Born in Attleboro, Massachusetts, his parents were hard workers in an age of financial turmoil. Motyka, who had the typical boy’s adulation for Charles Lindberg and other pioneers of flight, spent hours making model aircraft. Full of youthful confidence and raised in the family work ethic, he decided at age 14 that high school offered little of value to his plans for a rewarding life. To solidify this decision, his first (and last) act as a high school freshman was to walk back out the door!
Motyka’s first job was an eye-opener. As a stamping machine operator for a local jewelry manufacturing firm, he found the load, stamp, unload cycle boring to the point of desperation. With a talent for mechanical things and firm in his desire to get into aviation, he signed up for night classes in aircraft maintenance at the Allen School of Aeronautics in nearby Providence, Rhode Island.
Rudely interrupted by the Pearl Harbor attack and the draft, Motyka decided he had better enlist before he got whisked into a foxhole or a cook tent. A sympathetic recruiting officer told him to write a letter to the Army Air Corps, citing his abilities and studies and his desire to get into the Corps. Sure enough, 249 of his Air Corps basic training class of 250 were shipped off to prepare for war, while Motyka languished at the depot, awaiting his assignment. Fate surfaced in the form of orders to report to Lincoln, Nebraska for mechanic training. Locked out of mechanic school by overcrowding, he was then shot off to Wisconsin to train as a radio operator. He finally spent the war as a radioman in the Aleutian Islands.

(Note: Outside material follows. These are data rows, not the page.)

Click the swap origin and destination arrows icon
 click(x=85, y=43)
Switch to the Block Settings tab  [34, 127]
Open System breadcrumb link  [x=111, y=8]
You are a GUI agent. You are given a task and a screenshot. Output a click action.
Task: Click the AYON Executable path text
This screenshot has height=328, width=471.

At war’s end, thanks to the benefits of the G.I. bill, Motyka was back at the Allen School, full time. By the end of 1946 he had both his pilot’s and A&E certificates. In less than a year, he was taken on by Chance Vought Aircraft Company, manufacturers of the F4U (Corsair), where he performed both as mechanic and test pilot. From Chance Vought he again took a career-enhancing step and went back to the Allen School of Aeronautics, this time, as an instructor. With his A&E and IA, he then moved to New England Helicopter at T.F. Green Airport in Providence. This time the firm provided the bounce as he became a roving international mechanic with work that took him to Bolivia and Panama before returning to Rhode Island College, again on the G.I. bill.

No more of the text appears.